Obviamente, os economistas modernos estranham essa doutrina aristotélica da esterilidade do dinheiro. O dinheiro quando contrata o trabalhador livre transforma-se em capital que se reproduz de maneira acumulada com a extração da mais-valia. A cobrança de juro pelo empréstimo equivale ao custo de oportunidade do possuidor-credor não extrair esse valor agregado a partir de seu dinheiro e o transferir a outro, o devedor.

Em consequência desse debate, Shylock, o judeu, se oferece ironicamente para emprestar dinheiro sem juros, como fosse para “um amigo”. Não compartilha do lucro dele, mas deseja um garantia contra o risco de perda de seu capital: o colateral exigido é cortar uma libra de carne do peito de Antônio, caso ele deixe de pagar o empréstimo prontamente. É a forma de ajustar contas com os cínicos cristãos que o humilhavam, cotidianamente, porém recorriam a seus empréstimos quando necessitavam como eles fossem “irmãos” ou mesmo “amigos”. Evidentemente, ele achava apropriado cobrar juro dos “não-irmãos”.

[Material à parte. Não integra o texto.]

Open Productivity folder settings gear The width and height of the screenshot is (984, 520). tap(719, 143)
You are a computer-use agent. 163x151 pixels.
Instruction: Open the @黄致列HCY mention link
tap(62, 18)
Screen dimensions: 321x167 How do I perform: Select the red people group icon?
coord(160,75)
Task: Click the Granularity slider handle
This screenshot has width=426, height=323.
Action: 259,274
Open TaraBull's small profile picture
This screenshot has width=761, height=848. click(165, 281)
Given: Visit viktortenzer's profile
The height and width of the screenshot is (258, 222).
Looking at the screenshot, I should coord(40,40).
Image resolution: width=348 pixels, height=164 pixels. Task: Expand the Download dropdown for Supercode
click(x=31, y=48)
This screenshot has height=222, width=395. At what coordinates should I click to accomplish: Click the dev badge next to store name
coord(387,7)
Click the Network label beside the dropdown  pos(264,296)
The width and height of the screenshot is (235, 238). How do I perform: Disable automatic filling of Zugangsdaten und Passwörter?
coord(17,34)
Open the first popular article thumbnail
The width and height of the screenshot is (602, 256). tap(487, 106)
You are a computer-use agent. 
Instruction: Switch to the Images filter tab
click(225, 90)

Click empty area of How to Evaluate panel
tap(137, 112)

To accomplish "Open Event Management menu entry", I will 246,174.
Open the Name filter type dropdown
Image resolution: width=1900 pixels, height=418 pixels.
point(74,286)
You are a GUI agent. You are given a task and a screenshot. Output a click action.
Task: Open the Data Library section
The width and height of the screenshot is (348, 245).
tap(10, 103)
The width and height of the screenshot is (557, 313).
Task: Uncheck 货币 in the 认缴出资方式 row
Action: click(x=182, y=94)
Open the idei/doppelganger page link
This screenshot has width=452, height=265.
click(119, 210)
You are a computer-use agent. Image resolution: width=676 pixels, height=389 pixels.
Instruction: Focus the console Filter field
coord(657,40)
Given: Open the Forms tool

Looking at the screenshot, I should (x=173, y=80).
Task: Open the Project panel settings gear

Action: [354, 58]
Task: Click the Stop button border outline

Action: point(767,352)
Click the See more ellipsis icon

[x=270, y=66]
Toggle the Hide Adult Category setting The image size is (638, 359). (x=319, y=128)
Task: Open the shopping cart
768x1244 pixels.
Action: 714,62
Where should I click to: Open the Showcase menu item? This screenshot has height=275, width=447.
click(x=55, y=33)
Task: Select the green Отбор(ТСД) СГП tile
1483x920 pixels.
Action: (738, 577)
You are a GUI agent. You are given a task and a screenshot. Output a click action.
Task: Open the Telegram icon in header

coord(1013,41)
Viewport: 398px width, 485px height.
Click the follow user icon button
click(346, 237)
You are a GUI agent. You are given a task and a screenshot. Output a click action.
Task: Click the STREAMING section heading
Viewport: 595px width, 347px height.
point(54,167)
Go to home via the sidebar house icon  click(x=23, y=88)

Antônio confiava na antecipação secular da Teoria da Diversificação de Riscos – no caso, geográficos, aliás, como imaginavam os investidores que louvavam a recente globalização no final do século XX. Ele enviou três navios para mercantilizar em destinos distintos. Não supunha a possibilidade de “crise sistêmica e/ou risco não diversificável”: por coincidência ele perdeu os três navios em acidentes diversos! E ele não era “grande demais para não falir”…

Toda essa cadeia de acontecimentos culmina na cena do julgamento da cobrança da garantia oferecida por Antônio para Shylock. Disfarçada de juiz, a noiva de Bassânio, Porcia, engana a corte, julgando com o máximo rigor, baseada em leis existentes. Dá interpretação literal à necessidade do cumprimento do contrato por parte de Antônio, porém exige que a libra de carne seja extraída sem a ameaça de desperdiçar sequer uma gota de sangue cristão. Como isso ocorreria, o contrato seria uma trama contra a vida de um cidadão veneziano, punível pela lei criminal da cidade-Estado. Para fugir da punição, Shylock tem que ser converter em cristão e pagar multa com toda sua fortuna. É a maior des-graça ter emprestado o dinheiro de graça!

Henry Walcott Farnam conclui que “O Mercador de Veneza envolve mais que visões antagônicas da usura. A peça também abrange uma discussão sobre versões extremadas do laissez-faire na economia. Shylock diz: ‘Parcimônia é benção se não for roubada’. Em outras palavras, ele defende a Teoria de Governo do guarda-noturno: qualquer trapaça esperta ganha a benção divina, ou seja, é moralmente correta, desde que não viole a lei criminal”.